Reports that trade credit insurers are increasing their claims by up to 30% points to a deteriorating risk environment, according to members of the International Credit Insurance and Surety Association (ICISA).

News of rising claims could spread worries that competition, for what may be a slightly shrinking pool of business, will continue to affect sinking prices.

However, ICISA president Jim Davidson tells GTR that “sensible” competition is good for policyholders. “Insurers are not surprised or worried that current prices have reduced somewhat, as naturally they had increased following the big claim pay-outs in 2008 and 2009.”

The ICISA’s findings, which were announced at its 70th annual meeting in Singapore last week, prompted concern from members about the current lack of bank financing and the ongoing uncertainty in Europe. The continued weakness in the construction sector and a lack of public spending are also areas to watch out for, Davidson says.

The continuing eurozone problems have inevitably affected insurers’ business, and Davidson says that the export sector in particular will be impacted if credit limit reductions are imposed.

“It is the credit insurer’s duty to carry out good quality underwriting consistent with sound credit management principles.
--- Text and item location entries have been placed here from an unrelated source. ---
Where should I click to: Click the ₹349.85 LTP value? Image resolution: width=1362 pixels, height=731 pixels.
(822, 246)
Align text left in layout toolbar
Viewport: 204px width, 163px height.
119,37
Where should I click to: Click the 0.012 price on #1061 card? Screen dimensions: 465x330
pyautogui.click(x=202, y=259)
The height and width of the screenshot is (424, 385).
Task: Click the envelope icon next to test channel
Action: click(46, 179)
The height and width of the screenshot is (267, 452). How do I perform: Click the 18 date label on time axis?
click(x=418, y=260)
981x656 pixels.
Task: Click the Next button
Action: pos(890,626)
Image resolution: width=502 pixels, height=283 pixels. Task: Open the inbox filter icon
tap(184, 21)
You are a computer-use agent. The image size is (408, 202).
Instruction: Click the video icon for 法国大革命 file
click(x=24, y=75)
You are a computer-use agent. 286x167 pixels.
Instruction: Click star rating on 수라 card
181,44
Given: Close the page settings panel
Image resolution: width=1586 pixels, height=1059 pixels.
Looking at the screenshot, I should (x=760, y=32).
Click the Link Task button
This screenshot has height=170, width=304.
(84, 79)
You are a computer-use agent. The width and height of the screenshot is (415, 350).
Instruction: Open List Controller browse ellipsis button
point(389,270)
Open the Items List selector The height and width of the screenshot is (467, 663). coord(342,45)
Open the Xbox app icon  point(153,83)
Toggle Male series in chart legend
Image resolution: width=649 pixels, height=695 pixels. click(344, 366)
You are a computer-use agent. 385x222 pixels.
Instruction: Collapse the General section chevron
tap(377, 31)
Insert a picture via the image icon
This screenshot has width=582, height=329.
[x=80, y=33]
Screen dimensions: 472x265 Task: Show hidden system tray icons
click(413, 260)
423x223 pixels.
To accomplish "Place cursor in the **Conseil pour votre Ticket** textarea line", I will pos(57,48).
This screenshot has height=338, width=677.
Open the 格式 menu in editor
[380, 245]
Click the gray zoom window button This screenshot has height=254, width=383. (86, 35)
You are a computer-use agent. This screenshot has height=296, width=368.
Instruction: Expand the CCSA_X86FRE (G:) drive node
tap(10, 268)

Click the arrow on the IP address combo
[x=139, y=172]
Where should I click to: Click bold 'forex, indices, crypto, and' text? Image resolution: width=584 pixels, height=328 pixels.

While the credit insurance industry acknowledges it could have done some things a bit better in 2008-2009, it also believes stakeholders now better understand why limit reductions are an important part of the whole process when carrying out credit management and the associated insurance risk transfer,” Davidson explains to GTR.

Meanwhile, ICISA research also indicates that trade credit insurers are increasing their premiums by 10%, while exposures have increased by 11%, totalling €180bn. Ongoing demand for cover with premiums has grown by 7%.